Whatever comes before the line containing "Screen dimensions: 600x1066" stays out; transcribe that line and all that follow to the end of the records exactly, with no pictures.
START Supplied material
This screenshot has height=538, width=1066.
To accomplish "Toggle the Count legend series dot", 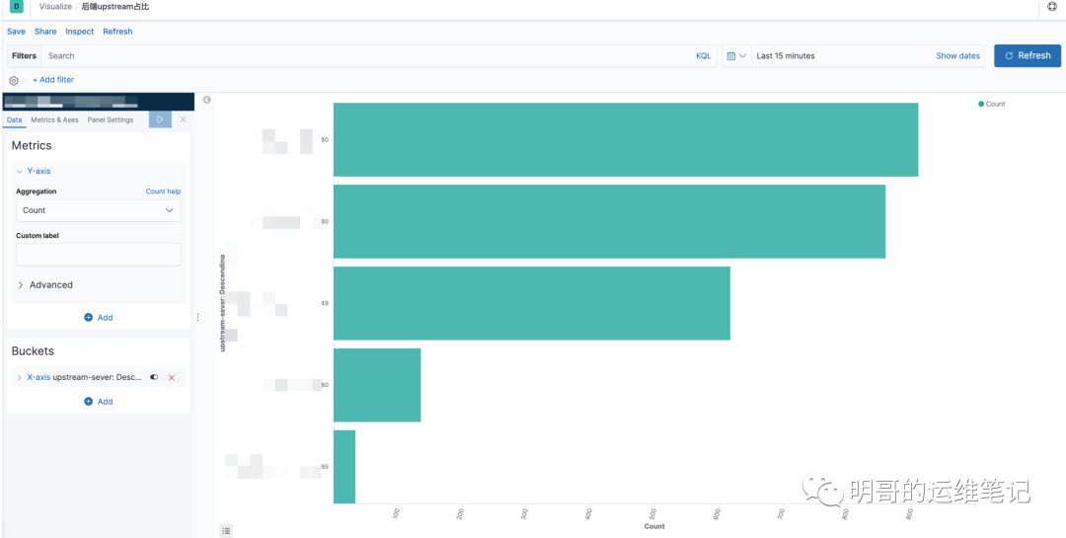I will click(981, 104).
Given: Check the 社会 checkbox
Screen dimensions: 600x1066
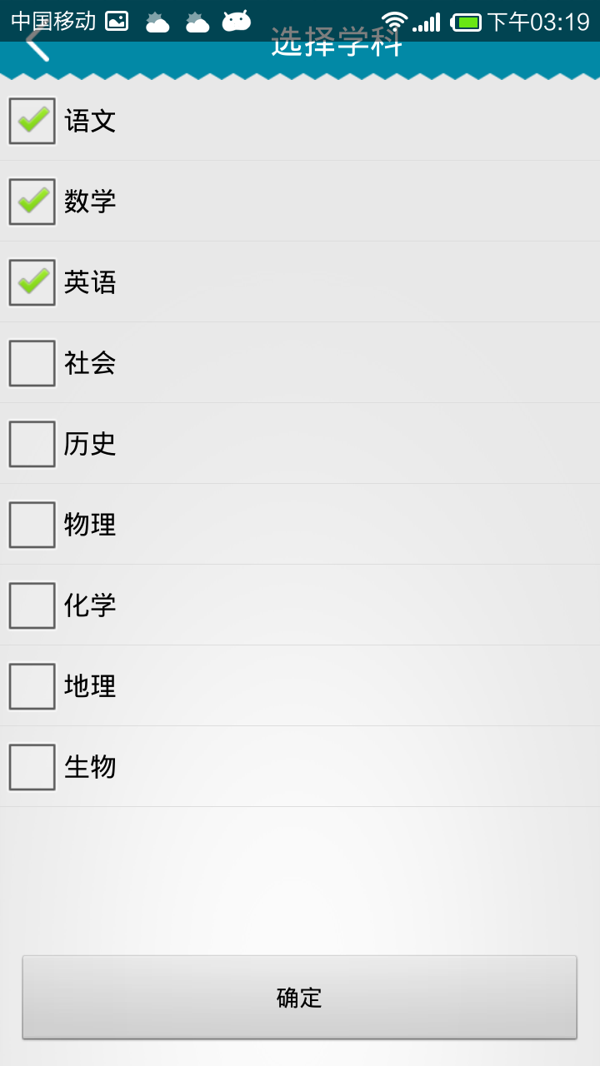Looking at the screenshot, I should (x=33, y=363).
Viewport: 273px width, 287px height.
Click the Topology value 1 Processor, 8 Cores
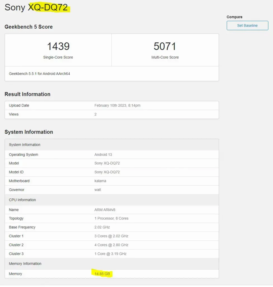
END Supplied material
--- Exercise response ---
Screen dimensions: 600x1066
Looking at the screenshot, I should (x=33, y=363).
Viewport: 273px width, 287px height.
Click the Topology value 1 Processor, 8 Cores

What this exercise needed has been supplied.